Italy weeps for quake victims
Italy held a tear-drenched funeral yesterday for dozens of its earthquake victims as the country observed a day of mourning over a disaster that killed nearly 300 people.
President Sergio Mattarella, Prime Minister Matteo Renzi and other leaders were among hundreds of mourners who sat solemnly behind 35 coffins in a sports hall in Ascoli Piceno.
Relatives of the dead sat alongside the flower-bedecked coffins, some draping themselves across them and sobbing inconsolably, three days after the deadly earthquake struck before dawn.
Others hugged each other tight as Giovanni D'Ercole, the bishop of Ascoli, implored them not to lose faith.

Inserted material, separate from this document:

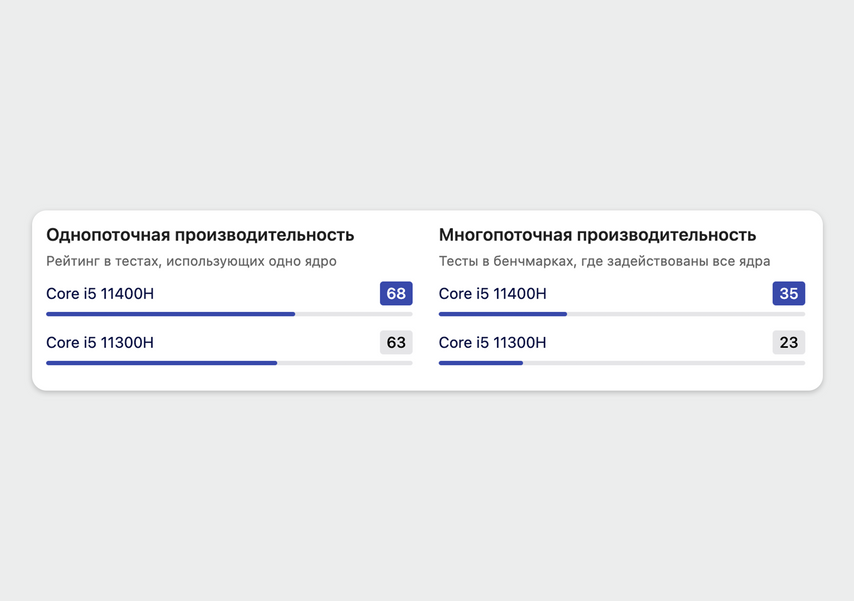
Task: Open Core i5 11400H single-thread link
Action: pyautogui.click(x=100, y=294)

"Don't be afraid to scream your suffering, but do not lose courage," he said.
Among the coffins was a small, white casket for nine-year-old Giulia, whose body protected her younger sister, Giorgia, for long enough for the five-year-old to be pulled from the rubble virtually unscathed.
Giorgia was one of the last survivors to be rescued and there have been no reports of anyone else being found alive since late Wednesday.
Some 230 of the quake's 290 confirmed victims were buried under tonnes of collapsed masonry in the popular beauty spot's devastated centre. At least 16 foreigners died including Britons.
Nearly 400 people have been hospitalised since then, some of them with life-threatening injuries.
Some of the resorts and hamlets have been so badly damaged there are doubts as to whether they will ever be inhabited again.
The government has pledged to support immediate reconstruction.
But the clear-up operation needed first has been hampered by powerful aftershocks -- more than 1,300 since Wednesday -- which have closed winding mountain roads, damaged key bridges and made life dangerous for exhausted emergency services.
Renzi has declared a state of emergency for the regions affected, releasing an initial tranche of 50 million euros ($56 million) in emergency aid.
The total rebuilding operation is forecast to cost over a billion euros.